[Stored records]
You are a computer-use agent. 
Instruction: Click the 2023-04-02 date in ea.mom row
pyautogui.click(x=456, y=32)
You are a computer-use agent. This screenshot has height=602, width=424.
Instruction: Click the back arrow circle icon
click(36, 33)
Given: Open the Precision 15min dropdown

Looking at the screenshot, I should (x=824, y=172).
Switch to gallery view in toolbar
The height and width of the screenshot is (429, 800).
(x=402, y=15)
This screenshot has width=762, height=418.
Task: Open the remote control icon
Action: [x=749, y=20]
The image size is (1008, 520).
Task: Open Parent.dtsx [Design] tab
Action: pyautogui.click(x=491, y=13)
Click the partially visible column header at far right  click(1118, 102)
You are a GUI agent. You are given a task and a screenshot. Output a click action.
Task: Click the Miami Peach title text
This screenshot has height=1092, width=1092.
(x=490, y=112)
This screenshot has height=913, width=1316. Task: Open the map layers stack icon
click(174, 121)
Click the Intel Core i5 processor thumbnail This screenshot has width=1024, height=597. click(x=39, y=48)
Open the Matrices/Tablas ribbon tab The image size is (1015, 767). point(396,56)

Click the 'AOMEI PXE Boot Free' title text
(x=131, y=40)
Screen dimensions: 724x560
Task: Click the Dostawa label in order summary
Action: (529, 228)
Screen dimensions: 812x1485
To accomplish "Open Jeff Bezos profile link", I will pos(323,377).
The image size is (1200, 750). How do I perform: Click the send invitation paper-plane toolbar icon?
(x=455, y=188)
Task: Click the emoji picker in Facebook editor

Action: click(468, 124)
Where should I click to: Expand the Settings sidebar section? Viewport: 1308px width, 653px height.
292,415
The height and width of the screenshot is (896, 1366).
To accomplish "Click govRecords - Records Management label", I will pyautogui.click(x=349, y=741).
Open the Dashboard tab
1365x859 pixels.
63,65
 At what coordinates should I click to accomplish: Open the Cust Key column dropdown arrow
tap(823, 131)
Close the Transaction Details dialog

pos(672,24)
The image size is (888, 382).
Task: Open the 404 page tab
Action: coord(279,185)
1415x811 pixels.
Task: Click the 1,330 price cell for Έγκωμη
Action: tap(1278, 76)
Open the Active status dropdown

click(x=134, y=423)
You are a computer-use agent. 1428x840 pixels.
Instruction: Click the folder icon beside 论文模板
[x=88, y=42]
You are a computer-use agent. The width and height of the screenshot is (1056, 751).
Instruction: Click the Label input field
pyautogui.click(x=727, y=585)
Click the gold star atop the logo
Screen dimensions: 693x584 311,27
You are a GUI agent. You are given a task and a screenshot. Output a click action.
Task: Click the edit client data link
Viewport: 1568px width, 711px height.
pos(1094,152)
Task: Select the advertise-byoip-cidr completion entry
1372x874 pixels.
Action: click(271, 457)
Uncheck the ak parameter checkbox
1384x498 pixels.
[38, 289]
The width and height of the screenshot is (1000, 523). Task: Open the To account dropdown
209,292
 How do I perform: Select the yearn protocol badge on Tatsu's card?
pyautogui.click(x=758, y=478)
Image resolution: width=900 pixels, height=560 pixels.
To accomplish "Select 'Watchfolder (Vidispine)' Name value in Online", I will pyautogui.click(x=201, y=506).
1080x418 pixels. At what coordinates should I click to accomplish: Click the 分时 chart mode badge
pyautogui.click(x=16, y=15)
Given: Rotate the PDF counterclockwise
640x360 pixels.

TASK:
The line containing "1365x859 pixels." marks where to begin; copy it and every later line exactly, through the end of the data.

REPLY TO THE TASK:
1365x859 pixels.
63,65
 At what coordinates should I click to accomplish: Open the Cust Key column dropdown arrow
tap(823, 131)
Close the Transaction Details dialog

pos(672,24)
The image size is (888, 382).
Task: Open the 404 page tab
Action: coord(279,185)
1415x811 pixels.
Task: Click the 1,330 price cell for Έγκωμη
Action: tap(1278, 76)
Open the Active status dropdown

click(x=134, y=423)
You are a computer-use agent. 1428x840 pixels.
Instruction: Click the folder icon beside 论文模板
[x=88, y=42]
You are a computer-use agent. The width and height of the screenshot is (1056, 751).
Instruction: Click the Label input field
pyautogui.click(x=727, y=585)
Click the gold star atop the logo
Screen dimensions: 693x584 311,27
You are a GUI agent. You are given a task and a screenshot. Output a click action.
Task: Click the edit client data link
Viewport: 1568px width, 711px height.
pos(1094,152)
Task: Select the advertise-byoip-cidr completion entry
1372x874 pixels.
Action: click(271, 457)
Uncheck the ak parameter checkbox
1384x498 pixels.
[38, 289]
The width and height of the screenshot is (1000, 523). Task: Open the To account dropdown
209,292
 How do I perform: Select the yearn protocol badge on Tatsu's card?
pyautogui.click(x=758, y=478)
Image resolution: width=900 pixels, height=560 pixels.
To accomplish "Select 'Watchfolder (Vidispine)' Name value in Online", I will pyautogui.click(x=201, y=506).
1080x418 pixels. At what coordinates should I click to accomplish: Click the 分时 chart mode badge
pyautogui.click(x=16, y=15)
Given: Rotate the PDF counterclockwise
640x360 pixels.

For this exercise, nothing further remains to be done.